El conflicto en Medio Oriente ha provocado un aumento en el precio de los fertilizantes. Se estima que el 30% de estos productos suele transitar por el estrecho de Ormuz, y su valor también está ligado al costo del gas, esencial para su manufactura.
Detallando los datos, el índice de precios de los cereales de la FAO registró un incremento del 1,5% en marzo en comparación con el mes precedente.
El trigo mostró un incremento notable del 4,3%, motivado por la preocupación ante posibles sequías en las cosechas de Estados Unidos y una proyectada reducción en las siembras australianas, a causa del encarecimiento de los fertilizantes.
El precio del maíz también experimentó una leve subida, influenciada por la inquietud sobre los fertilizantes y las políticas nacionales de apoyo a los biocombustibles. No obstante, una generosa oferta global de este grano contribuyó a contener un alza mayor.
Por el contrario, el índice del arroz descendió un 3% debido a una disminución en la demanda.

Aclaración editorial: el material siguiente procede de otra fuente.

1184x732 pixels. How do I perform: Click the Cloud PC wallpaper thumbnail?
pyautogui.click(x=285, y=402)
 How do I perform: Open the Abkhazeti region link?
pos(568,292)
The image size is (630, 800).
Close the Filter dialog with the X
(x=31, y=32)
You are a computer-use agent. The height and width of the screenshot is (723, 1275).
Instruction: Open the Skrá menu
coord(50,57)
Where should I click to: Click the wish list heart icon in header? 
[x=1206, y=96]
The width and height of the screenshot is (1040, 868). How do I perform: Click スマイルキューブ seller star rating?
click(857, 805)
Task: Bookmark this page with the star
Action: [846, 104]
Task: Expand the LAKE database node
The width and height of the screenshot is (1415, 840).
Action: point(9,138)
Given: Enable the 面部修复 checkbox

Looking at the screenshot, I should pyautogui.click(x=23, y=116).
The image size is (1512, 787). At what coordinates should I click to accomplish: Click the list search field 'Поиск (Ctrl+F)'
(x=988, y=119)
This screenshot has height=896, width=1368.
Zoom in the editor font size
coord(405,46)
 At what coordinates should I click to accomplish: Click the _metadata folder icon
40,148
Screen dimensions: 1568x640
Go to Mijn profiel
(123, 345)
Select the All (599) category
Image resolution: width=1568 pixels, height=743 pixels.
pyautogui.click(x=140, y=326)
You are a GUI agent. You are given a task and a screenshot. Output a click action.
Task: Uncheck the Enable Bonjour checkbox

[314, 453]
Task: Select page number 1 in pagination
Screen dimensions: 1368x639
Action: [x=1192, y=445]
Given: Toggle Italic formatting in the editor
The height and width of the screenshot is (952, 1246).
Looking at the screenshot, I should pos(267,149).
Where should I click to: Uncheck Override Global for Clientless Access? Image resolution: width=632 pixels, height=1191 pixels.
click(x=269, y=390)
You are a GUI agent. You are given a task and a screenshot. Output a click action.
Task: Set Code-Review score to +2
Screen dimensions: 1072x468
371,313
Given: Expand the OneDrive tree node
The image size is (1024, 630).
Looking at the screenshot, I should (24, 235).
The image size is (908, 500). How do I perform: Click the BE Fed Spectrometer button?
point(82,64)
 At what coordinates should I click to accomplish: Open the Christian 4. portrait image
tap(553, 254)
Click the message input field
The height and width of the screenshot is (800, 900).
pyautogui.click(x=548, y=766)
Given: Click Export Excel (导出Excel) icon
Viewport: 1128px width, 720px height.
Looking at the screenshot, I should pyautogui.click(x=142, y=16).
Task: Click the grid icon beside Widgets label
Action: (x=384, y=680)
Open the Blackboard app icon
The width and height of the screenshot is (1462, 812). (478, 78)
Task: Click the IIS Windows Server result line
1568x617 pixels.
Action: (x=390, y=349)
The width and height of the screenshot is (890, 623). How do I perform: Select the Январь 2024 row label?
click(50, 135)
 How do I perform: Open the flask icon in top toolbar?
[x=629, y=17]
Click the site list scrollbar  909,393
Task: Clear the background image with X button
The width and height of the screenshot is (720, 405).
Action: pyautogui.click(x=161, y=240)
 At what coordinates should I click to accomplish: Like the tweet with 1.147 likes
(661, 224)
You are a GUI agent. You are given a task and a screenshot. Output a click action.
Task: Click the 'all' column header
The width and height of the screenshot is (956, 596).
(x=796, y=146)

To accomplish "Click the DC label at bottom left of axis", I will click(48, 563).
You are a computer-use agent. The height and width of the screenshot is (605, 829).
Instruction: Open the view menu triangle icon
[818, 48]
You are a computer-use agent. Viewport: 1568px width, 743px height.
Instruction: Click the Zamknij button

El índice de los aceites vegetales se elevó un 5,1%, ante la perspectiva de una mayor demanda de biocombustibles, ligada al incremento del precio del petróleo.
El azúcar registró una tendencia similar, con un aumento del 7,2%. Esto se debe a la expectativa de los mercados de que Brasil, el mayor exportador, incremente su producción de etanol.
A pesar de esto, la disponibilidad global de azúcar permanece elevada, gracias a las buenas cosechas que se están desarrollando en India y Tailandia.
El índice de la carne creció un 1%: la de cerdo impulsada por la demanda en la Unión Europea, y la de res debido a una oferta más reducida, particularmente en Brasil.